J-F. T. Nous estimons que le marché de l'animation restera important, notamment pour le public enfantin. Les générations futures continueront d'être captivées par l'animation, étant le principal contenu auquel les enfants jusqu'à 8, 9, 10 ans auront accès. Il s'agit d'un public captif qui apprécie les histoires racontées à travers des personnages animés.
Cependant, l'émergence de géants dans ce secteur, maintenant que le marché a atteint sa maturité, nécessitera une attention particulière à la qualité technique et artistique.
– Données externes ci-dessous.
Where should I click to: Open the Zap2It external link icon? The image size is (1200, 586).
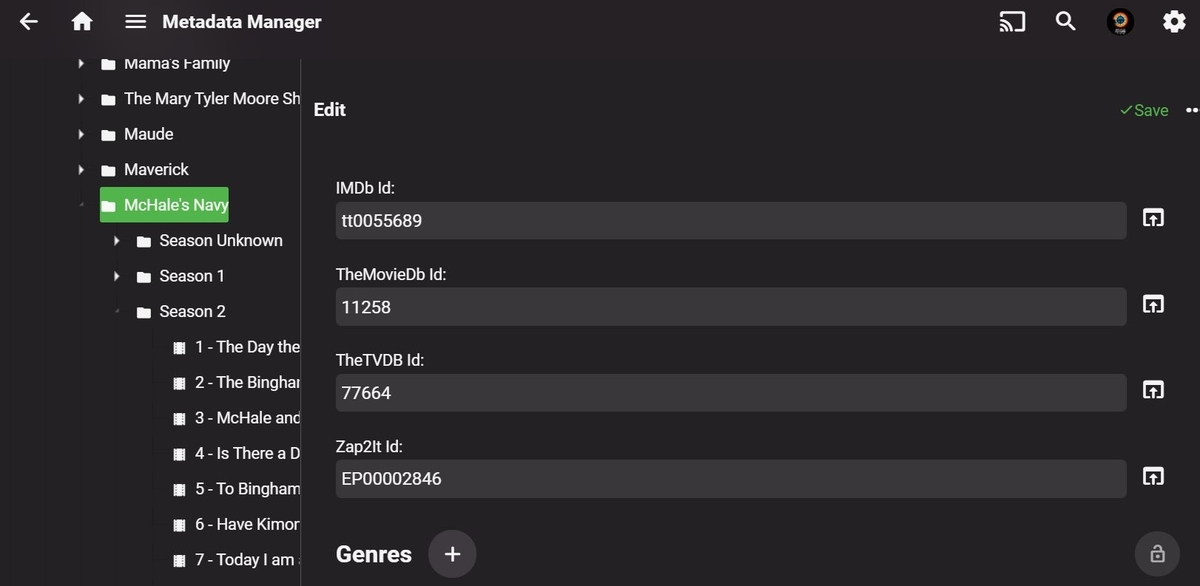1153,478
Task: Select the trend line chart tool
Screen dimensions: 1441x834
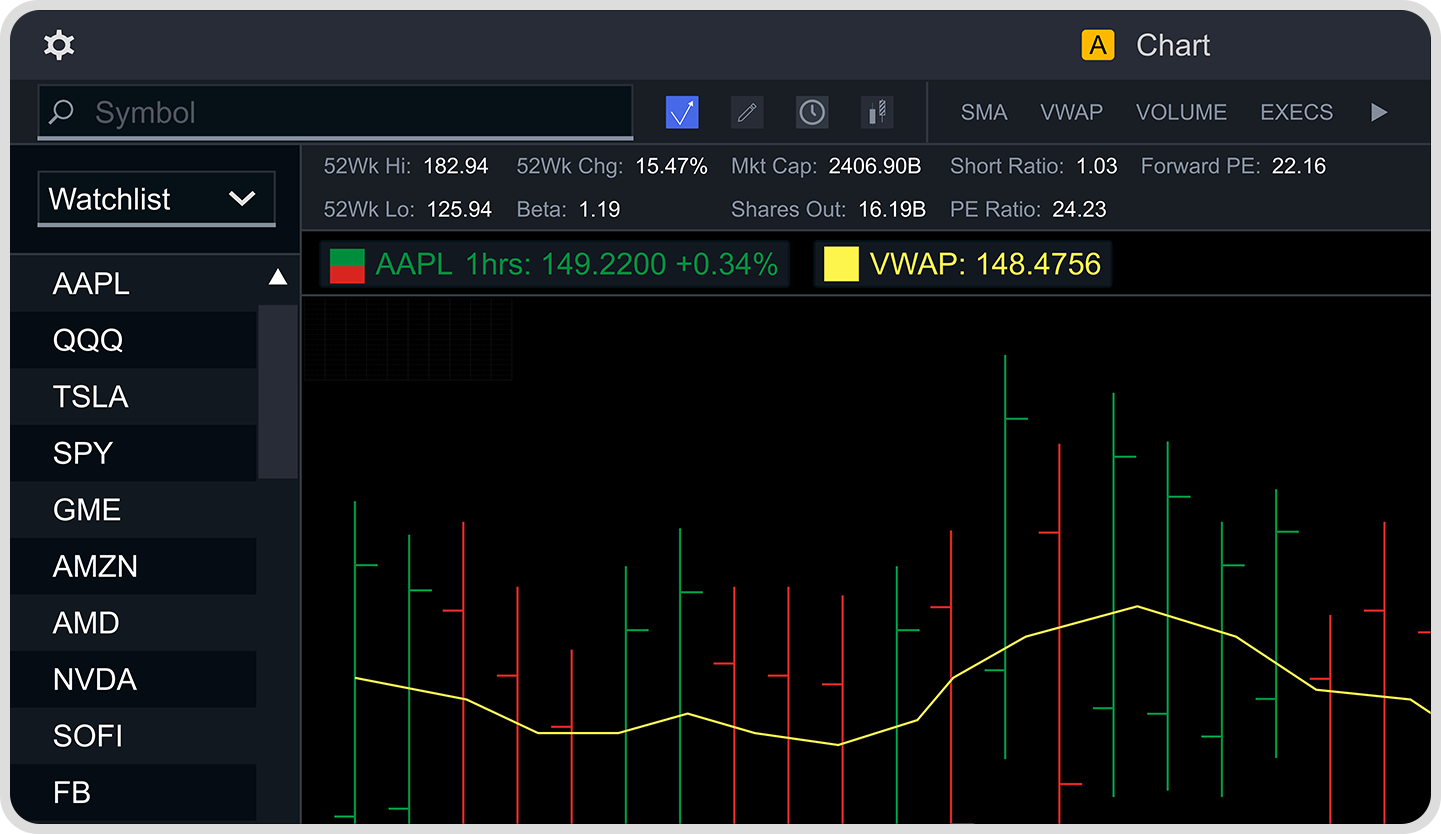Action: [x=682, y=112]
Un écrémage pourrait se produire dans les prochaines années, avec de nombreux studios entrant dans le domaine de l'animation. Bien que la concurrence soit forte, nous espérons maintenir notre position privilégiée en offrant une production de qualité, régulièrement reconnue et primée, en plus de remporter des succès publics.
EO. Est-ce que le marché du 7e art permet aux indépendants de trouver leur place ?
J-F. T. Le marché du cinéma a connu des changements significatifs, en particulier après la période du Covid. Bien que la France revienne à des niveaux de fréquentation proches de ceux d'avant la pandémie, la polarisation de la fréquentation est devenue plus prononcée. Il existe d'énormes succès et des échecs importants, avec peu d'entre deux. La place pour les films du milieu diminue, ce qui est inquiétant pour l'avenir.
Heureusement, TAT Productions a bien traversé cette période et continue de connaître des succès. Cependant, il est important de noter que le marché du cinéma est en constante évolution.
En ce qui concerne l'animation, c'est un genre qui attire encore les exploitants et les familles, offrant un contenu familial de qualité. Cependant, en raison de la popularité croissante de l'animation, de plus en plus de studios américains se sont lancés dans ce secteur.
"La concurrence est plus intense avec un grand nombre de films d'animation américains qui sortent régulièrement, rendant difficile pour les indépendants comme nous de trouver des dates de sortie opportunes. L'animation demeure un genre "refuge", et bien que les places deviennent plus chères, nous continuons de travailler sur des projets de qualité".
EO. Au vu des nombreux projets et aventures qui vous attendent, êtes-vous à la recherche de nouveaux talents ?
J-F. T. Nous anticipons des besoins de recrutement dans les prochains mois, passant de 300 à environ 350 ou 400 salariés. Nous avons fixé une limite à 400, estimant que c'est une échelle raisonnable pour maintenir un environnement humain et familial autant que possible. Nous cherchons plus que des techniciens, nous recherchons des talents d'auteurs qui apporteront des idées innovantes et des projets que nous n'avons pas encore explorés.